> **Work to complete**: Reproduce exactly the line with "Where should I" and the lines after it. Stop at the last line of the data and include nothing else.

::::

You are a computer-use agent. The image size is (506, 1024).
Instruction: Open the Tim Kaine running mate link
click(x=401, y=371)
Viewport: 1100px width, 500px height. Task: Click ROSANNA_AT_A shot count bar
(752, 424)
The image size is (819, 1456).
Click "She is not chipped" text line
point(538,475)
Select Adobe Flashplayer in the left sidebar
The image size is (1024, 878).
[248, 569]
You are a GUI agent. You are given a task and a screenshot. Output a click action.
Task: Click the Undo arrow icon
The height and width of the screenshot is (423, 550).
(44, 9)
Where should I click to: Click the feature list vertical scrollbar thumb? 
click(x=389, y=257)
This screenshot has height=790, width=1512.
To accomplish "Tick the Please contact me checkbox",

::::

> **Expected answer**:
Where should I click to: Click the feature list vertical scrollbar thumb? 
click(x=389, y=257)
This screenshot has height=790, width=1512.
To accomplish "Tick the Please contact me checkbox",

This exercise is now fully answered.